Mengapa demokrasi selalu hanya memberikan harapan semu dan tidak pernah bisa melahirkan pemimpin yang baik? Dalam sistem demokrasi, penguasa yang terpilih adalah orang-orang yang mempunyai uang atau dekat dengan pihak yang mampu memberi modal uang. Mengapa demikian? Karena seseorang yang hendak maju dalam pemilihan pemimpin baik pemilihan presiden, gubernur maupun bupati membutuhkan biaya yang sangat besar. Angka uang yang dibutuhkan dalam kisaran milyaran sampai trilyunan. Bahkan Razli Ramli mengaku pernah diminta menyiapkan uang 1,5 Triliun untuk bisa maju sebagai calon presiden. Dana triliunan rupiah tersebut harus dikeluarkan untuk membayar partai-partai pendukungnya (pikiranrakyat.com, 28/6/2020).
Dengan demikian, pada tahap pencalonan saja uang sudah ikut bermain. Hanya pihak yang punya modal saja yang bisa mencalonkan diri. Saat terpilihpun, tentu ia akan memperjuangkan kepentingan partainya atau pengusaha yang memberinya modal.
Alaa kulli haalin, pilkada tidak akan mengubah apapun kecuali hanya pergantian pemimpin saja. Sedang pemimpin yang terpilih juga tidak menunjukkan kualitas pemimpin yang baik karena sudah cacat sejak awal pencalonannya. Lebih dari itu, pilkada juga bagian dari produk sistem rusak saat ini yaitu demokrasi sekular. Lalu bagaimanakah gambaran proses pemilihan pemimpin daerah di dalam Islam?
//Pemilihan Kepala Daerah di dalam Islam//
Di dalam Islam, setelah khalifah terpilih, maka khalifah akan mengangkat para kepala daerah baik wali (gubernur) maupun amil (bupati). Hal ini sebagaimana yang dicontohkan oleh Rasulullah Saw saat mengangkat Muadz bin Jabbal sebagai kepala daerah di Yaman. Cara ini memang memungkinkan terjadinya KKN. Akan tetapi harus kita pahami ada perbedaan mendasar pemimpin yang dipilih dalam sistem Islam dan demokrasi. Di dalam sistem Islam, pemimpin yang diangkat adalah seseorang yang beriman dan bertakwa. Pemimpin dipilih untuk melaksanakan kitabullah dan Sunnah Rasul. Oleh karena itu, tentu Khalifah akan memilih kepala daerah yang memenuhi kriteria-kriteria tersebut.
//Peran Politik Rakyat//
Sekalipun pemimpin dipilih oleh khalifah, tetapi rakyat tetap mempunyai kesempatan untuk berperan di dalamnya. Peran tersebut adalah :
Pertama, rakyat diberi kesempatan untuk mengajukan usulan orang yang dipandang layak menjadi kepala daerah. Usulan ini disampaikan kepada Majelis Umat yang merupakan majelis perwakilan rakyat.

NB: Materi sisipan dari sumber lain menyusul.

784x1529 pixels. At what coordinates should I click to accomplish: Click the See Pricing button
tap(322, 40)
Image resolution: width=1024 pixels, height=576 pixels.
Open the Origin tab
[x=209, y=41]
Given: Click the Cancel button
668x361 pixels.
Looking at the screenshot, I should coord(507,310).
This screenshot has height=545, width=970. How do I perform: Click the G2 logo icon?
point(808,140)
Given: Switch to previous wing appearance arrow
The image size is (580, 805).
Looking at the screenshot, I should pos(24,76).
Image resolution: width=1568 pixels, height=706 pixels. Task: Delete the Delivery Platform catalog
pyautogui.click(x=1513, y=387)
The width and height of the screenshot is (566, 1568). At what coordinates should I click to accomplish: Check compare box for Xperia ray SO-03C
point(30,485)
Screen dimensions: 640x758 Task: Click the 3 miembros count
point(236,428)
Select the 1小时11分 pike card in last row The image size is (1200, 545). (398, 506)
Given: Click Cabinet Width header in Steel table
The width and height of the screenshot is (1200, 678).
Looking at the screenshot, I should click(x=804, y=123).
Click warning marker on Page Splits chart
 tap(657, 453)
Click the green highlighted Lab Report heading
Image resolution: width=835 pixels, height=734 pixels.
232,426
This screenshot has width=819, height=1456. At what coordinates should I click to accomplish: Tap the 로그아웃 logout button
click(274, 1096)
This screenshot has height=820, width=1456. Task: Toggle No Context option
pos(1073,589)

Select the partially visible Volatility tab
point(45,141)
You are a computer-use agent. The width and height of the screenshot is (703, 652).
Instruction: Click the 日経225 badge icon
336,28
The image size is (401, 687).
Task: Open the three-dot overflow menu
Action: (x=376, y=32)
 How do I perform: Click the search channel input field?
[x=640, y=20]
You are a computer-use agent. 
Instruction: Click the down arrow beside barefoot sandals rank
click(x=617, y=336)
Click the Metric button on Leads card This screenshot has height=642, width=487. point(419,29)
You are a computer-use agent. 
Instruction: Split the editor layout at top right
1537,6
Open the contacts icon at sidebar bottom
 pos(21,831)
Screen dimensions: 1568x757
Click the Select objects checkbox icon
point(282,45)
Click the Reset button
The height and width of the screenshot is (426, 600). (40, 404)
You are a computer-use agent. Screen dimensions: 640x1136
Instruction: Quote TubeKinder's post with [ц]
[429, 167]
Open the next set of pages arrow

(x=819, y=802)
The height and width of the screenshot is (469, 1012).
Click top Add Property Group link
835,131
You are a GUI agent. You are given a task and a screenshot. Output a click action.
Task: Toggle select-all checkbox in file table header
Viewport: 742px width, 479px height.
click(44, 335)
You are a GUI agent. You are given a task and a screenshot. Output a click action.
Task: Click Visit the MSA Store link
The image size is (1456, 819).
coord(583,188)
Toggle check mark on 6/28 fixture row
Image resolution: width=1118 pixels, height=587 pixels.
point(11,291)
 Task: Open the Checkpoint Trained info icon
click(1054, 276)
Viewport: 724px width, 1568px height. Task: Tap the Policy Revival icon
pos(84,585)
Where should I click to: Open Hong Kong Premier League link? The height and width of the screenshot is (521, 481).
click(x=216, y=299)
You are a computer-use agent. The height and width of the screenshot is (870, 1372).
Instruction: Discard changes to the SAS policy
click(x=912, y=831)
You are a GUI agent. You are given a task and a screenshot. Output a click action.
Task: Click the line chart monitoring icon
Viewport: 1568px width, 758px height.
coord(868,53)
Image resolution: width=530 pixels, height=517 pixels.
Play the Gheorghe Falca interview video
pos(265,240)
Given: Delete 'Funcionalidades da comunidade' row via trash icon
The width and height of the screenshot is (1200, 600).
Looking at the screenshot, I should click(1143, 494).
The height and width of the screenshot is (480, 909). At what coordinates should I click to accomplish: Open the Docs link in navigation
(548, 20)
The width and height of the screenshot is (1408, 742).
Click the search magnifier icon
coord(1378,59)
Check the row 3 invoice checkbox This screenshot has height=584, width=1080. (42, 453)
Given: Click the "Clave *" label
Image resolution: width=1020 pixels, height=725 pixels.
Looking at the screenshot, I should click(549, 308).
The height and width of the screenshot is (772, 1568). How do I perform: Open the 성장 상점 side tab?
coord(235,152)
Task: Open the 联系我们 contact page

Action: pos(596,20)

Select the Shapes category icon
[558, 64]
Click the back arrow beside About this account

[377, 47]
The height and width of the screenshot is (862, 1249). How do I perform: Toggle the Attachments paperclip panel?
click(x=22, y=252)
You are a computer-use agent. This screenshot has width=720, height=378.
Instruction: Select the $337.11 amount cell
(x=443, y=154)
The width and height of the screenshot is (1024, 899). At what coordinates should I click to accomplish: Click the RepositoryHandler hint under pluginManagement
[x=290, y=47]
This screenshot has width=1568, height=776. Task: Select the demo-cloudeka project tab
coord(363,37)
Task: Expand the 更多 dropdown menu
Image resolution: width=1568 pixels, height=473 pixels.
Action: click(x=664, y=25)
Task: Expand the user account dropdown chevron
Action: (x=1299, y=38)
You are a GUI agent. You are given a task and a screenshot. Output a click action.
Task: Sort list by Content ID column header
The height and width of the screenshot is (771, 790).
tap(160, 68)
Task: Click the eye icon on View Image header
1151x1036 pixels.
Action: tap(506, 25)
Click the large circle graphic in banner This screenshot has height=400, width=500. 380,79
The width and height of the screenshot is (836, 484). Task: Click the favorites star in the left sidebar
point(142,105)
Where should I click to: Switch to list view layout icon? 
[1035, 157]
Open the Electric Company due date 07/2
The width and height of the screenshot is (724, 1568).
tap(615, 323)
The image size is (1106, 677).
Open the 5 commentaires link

Kedua, rakyat berperan mengontrol kepala daerah dengan mekanisme muhasabah lil hukam yang merupakan kebiasaan yang telah melekat kuat dalam kehidupan berpolitik Islam. Muhasabah ini dilakukan agar pemimpin selalu mengatur urusan umat sesuai syariat Islam.
//Khotimah//
Pandemi ini telah memberikan banyak pelajaran kepada kita akan buruknya sistem yang diterapkan saat ini. Perbaikan negeri ini tidak hanya butuh pergantian pemimpin yang baik lewat proses pilkada. Apalagi proses pilkada juga tidak memberi jaminan akan terpilih pemimpin baik dambaan umat.
Oleh karena itu, yang dibutuhkan saat ini adalah new sistem. Hal ini tidak mungkin terwujud kecuali sistem yang berasal dari Dzat yang Maha Mengetahui yaitu Alloh SWT. Sistem tersebut adalah Daulah Khilafah ala Minhaj Nubuwwah.. Alloh SWT berfirman di dalam QS Al Maidah ayat 50 yang artinya, “Apakah sistem jahiliyah yang mereka kehendaki? Siapakah yang lebih baik sistem hukumnya dibandingkan dengan Alloh bagi orang-orang yang yakin?” Saatnya seluruh kaum muslimin rapatkan barisan, bersatu dan berjuang mewujudkannya. Wallohu a’lam bish showab.